The Following 3 examples plays with the rank(), dense_rank() and row_number() functions.

### 4.17 Get topN products by price in each category:
**topN: For each product category get the top 5 records. i.e. top 5 ranked products in each category (some of the products may have same price so the top 5 products will all be distinct products but their prices may not be distinct 5. So, the number of distinct prices <= 5 in the top5 but the count distinct products may be >= 5. top 5 ranked products does not necessary mean there will be exactly 5 products may be less or more too.**

**SQL:**

In [79]:
spark.sql(
        """SELECT product_category_id, product_id, product_name, product_price, rank
          |FROM ( 
          |     SELECT q.*, rank() OVER (PARTITION BY q.product_category_id ORDER BY q.product_price DESC) as rank 
          |     FROM products q)
          |WHERE rank <= 5 
          |ORDER BY product_category_id, rank
          |      
        """).show(false)

+-------------------+----------+------------------------------------------------+-------------+----+
|product_category_id|product_id|product_name                                    |product_price|rank|
+-------------------+----------+------------------------------------------------+-------------+----+
|2                  |16        |Riddell Youth 360 Custom Football Helmet        |299.99       |1   |
|2                  |11        |Fitness Gear 300 lb Olympic Weight Set          |209.99       |2   |
|2                  |5         |Riddell Youth Revolution Speed Custom Footbal   |199.99       |3   |
|2                  |14        |Quik Shade Summit SX170 10 FT. x 10 FT. Canop   |199.99       |3   |
|2                  |23        |Under Armour Men's Highlight MC Alter Ego Hul   |139.99       |5   |
|2                  |12        |Under Armour Men's Highlight MC Alter Ego Fla   |139.99       |5   |
|3                  |40        |Quik Shade Summit SX170 10 FT. x 10 FT. Canop   |199.99    

**DF API:**

In [80]:
val windowSpec = Window.partitionBy(products_df("product_category_id")).orderBy(products_df("product_price").desc)

windowSpec = org.apache.spark.sql.expressions.WindowSpec@46fece5a


org.apache.spark.sql.expressions.WindowSpec@46fece5a

In [81]:
val top_five_per_ctg = products_df.withColumn("rank", rank().over(windowSpec))
    .select("product_category_id", "product_id", "product_name", "product_price","rank")
    .filter(col("rank") <= 5)
    .orderBy("product_category_id", "rank")
    .cache()

top_five_per_ctg = [product_category_id: int, product_id: int ... 3 more fields]

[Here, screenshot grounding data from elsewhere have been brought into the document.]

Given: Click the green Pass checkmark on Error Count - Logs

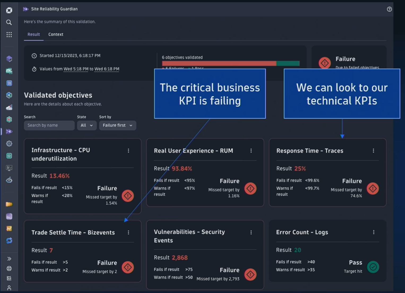Looking at the screenshot, I should pyautogui.click(x=373, y=267).
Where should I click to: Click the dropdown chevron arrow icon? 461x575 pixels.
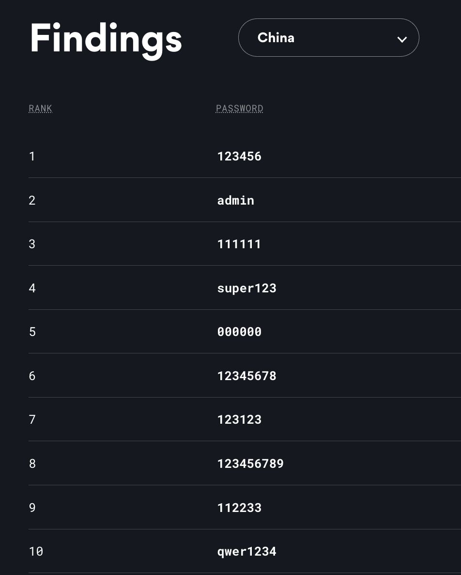point(401,39)
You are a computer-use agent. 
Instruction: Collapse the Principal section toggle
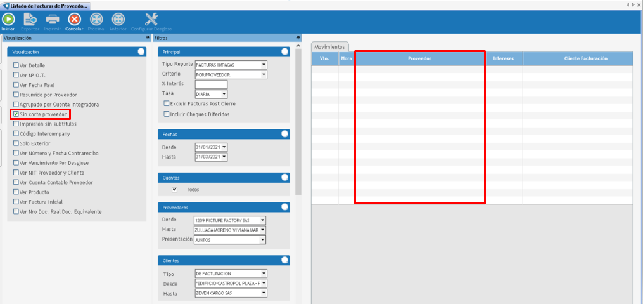pyautogui.click(x=284, y=51)
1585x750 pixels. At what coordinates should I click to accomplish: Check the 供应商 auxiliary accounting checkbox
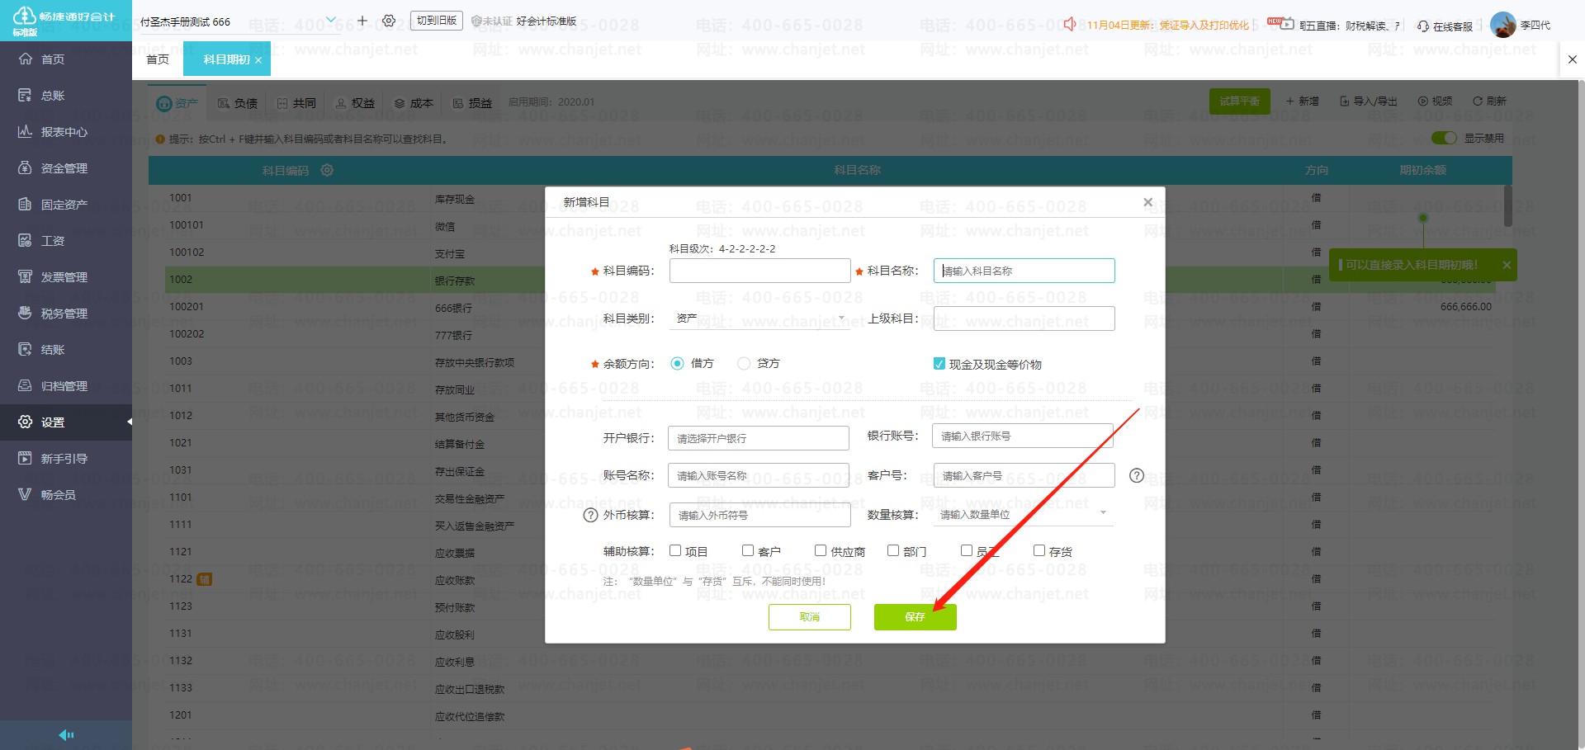click(821, 550)
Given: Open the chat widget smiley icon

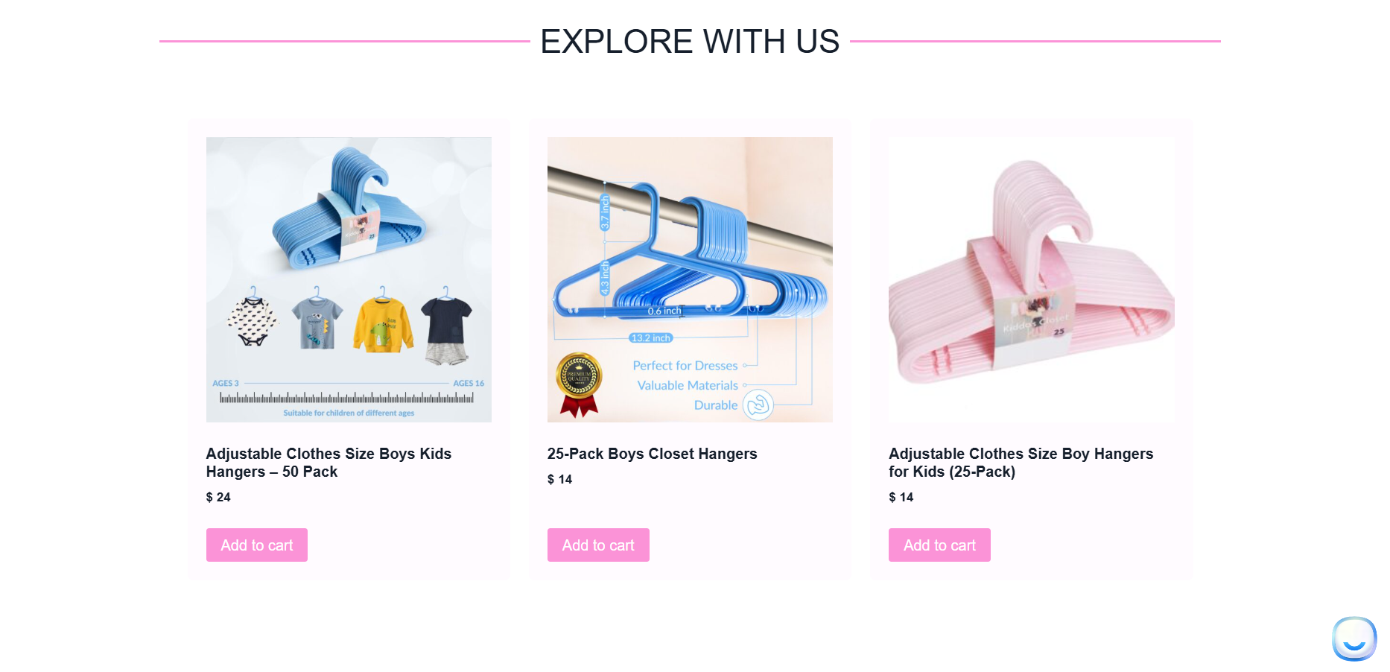Looking at the screenshot, I should (1354, 638).
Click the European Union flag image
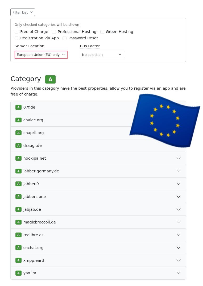Image resolution: width=203 pixels, height=286 pixels. coord(165,121)
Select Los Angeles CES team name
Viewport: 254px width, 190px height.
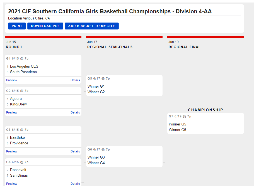(x=24, y=66)

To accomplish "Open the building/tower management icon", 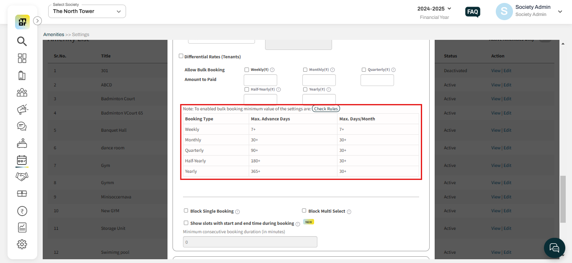I will click(x=22, y=76).
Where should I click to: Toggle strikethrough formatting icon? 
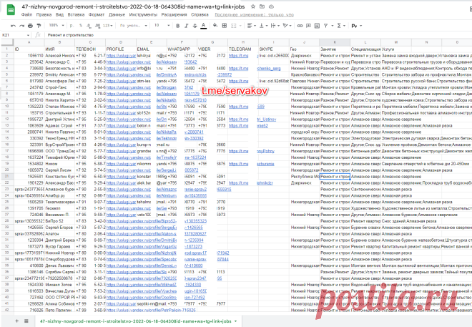(x=195, y=26)
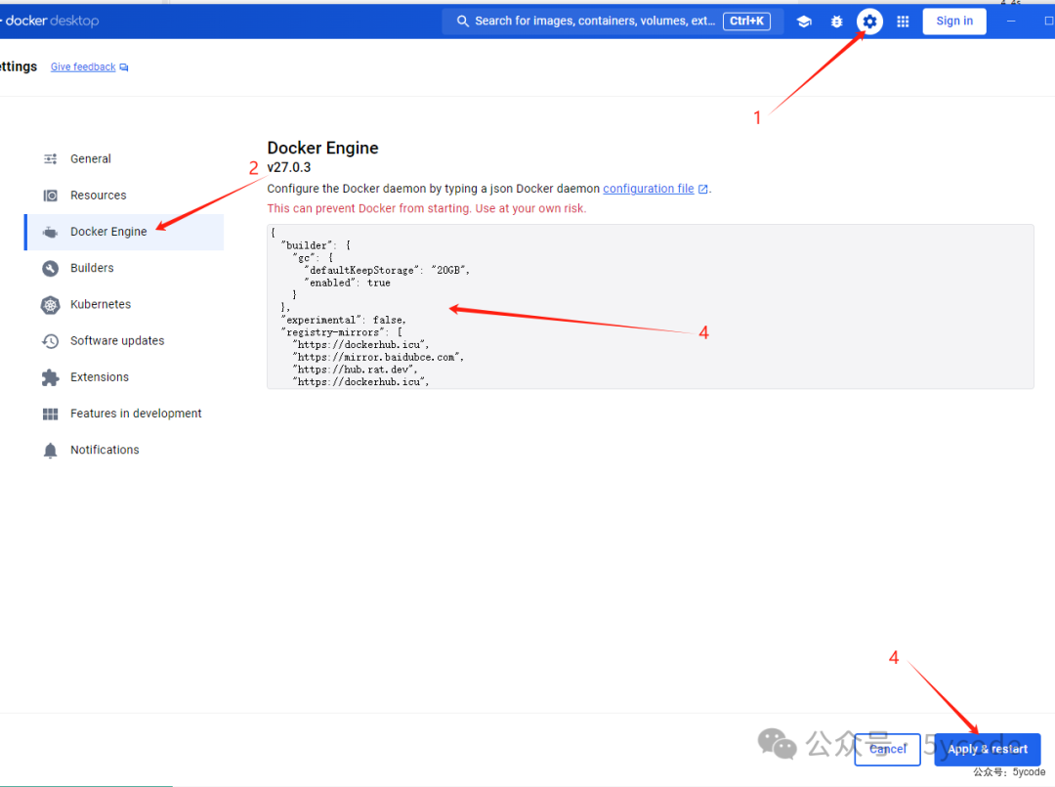Open the Settings gear in the top bar
The height and width of the screenshot is (787, 1055).
pos(868,21)
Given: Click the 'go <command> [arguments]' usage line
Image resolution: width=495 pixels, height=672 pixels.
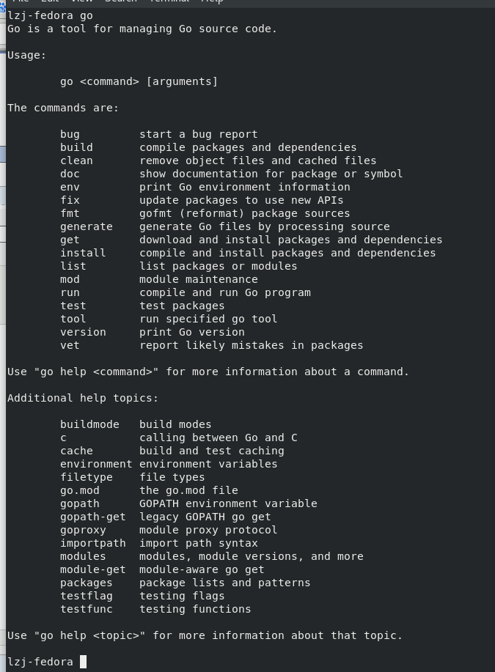Looking at the screenshot, I should [x=139, y=81].
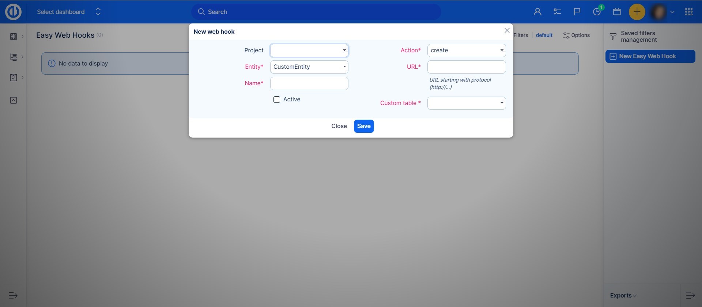Image resolution: width=702 pixels, height=307 pixels.
Task: Open the Project dropdown
Action: (x=309, y=50)
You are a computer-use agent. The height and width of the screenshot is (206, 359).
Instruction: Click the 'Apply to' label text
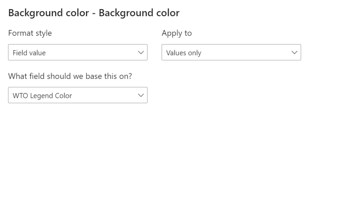pyautogui.click(x=176, y=33)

[product_category_id: int, product_id: int ... 3 more fields]

In [82]:
top_five_per_ctg.show(false)

+-------------------+----------+------------------------------------------------+-------------+----+
|product_category_id|product_id|product_name                                    |product_price|rank|
+-------------------+----------+------------------------------------------------+-------------+----+
|2                  |16        |Riddell Youth 360 Custom Football Helmet        |299.99       |1   |
|2                  |11        |Fitness Gear 300 lb Olympic Weight Set          |209.99       |2   |
|2                  |5         |Riddell Youth Revolution Speed Custom Footbal   |199.99       |3   |
|2                  |14        |Quik Shade Summit SX170 10 FT. x 10 FT. Canop   |199.99       |3   |
|2                  |12        |Under Armour Men's Highlight MC Alter Ego Fla   |139.99       |5   |
|2                  |23        |Under Armour Men's Highlight MC Alter Ego Hul   |139.99       |5   |
|3                  |40        |Quik Shade Summit SX170 10 FT. x 10 FT. Canop   |199.99    

### 4.18 Get 'topN priced' products in each category:
**topDenseN: For each category get top 5 priced products i.e. if there are 10 products with distinct top 5 prices, the DF should give us all 10 products, so all the products will be distinct as well as we will get 5 different distinct prices too among them.**

**SQL:**

In [83]:
spark.sql(
        """SELECT product_category_id, product_id, product_name, product_price, dense_rank
          |FROM ( 
          |     SELECT q.*, dense_rank() OVER (PARTITION BY q.product_category_id ORDER BY q.product_price DESC) as dense_rank 
          |     FROM products q)
          |WHERE dense_rank <= 5 
          |ORDER BY product_category_id, dense_rank
          |      
        """).show(false)

+-------------------+----------+------------------------------------------------+-------------+----------+
|product_category_id|product_id|product_name                                    |product_price|dense_rank|
+-------------------+----------+------------------------------------------------+-------------+----------+
|2                  |16        |Riddell Youth 360 Custom Football Helmet        |299.99       |1         |
|2                  |11        |Fitness Gear 300 lb Olympic Weight Set          |209.99       |2         |
|2                  |5         |Riddell Youth Revolution Speed Custom Footbal   |199.99       |3         |
|2                  |14        |Quik Shade Summit SX170 10 FT. x 10 FT. Canop   |199.99       |3         |
|2                  |12        |Under Armour Men's Highlight MC Alter Ego Fla   |139.99       |4         |
|2                  |23        |Under Armour Men's Highlight MC Alter Ego Hul   |139.99       |4         |
|2                  |6         |Jorda

**DF API:**

In [84]:
val windowSpec = Window.partitionBy(products_df("product_category_id")).orderBy(products_df("product_price").desc)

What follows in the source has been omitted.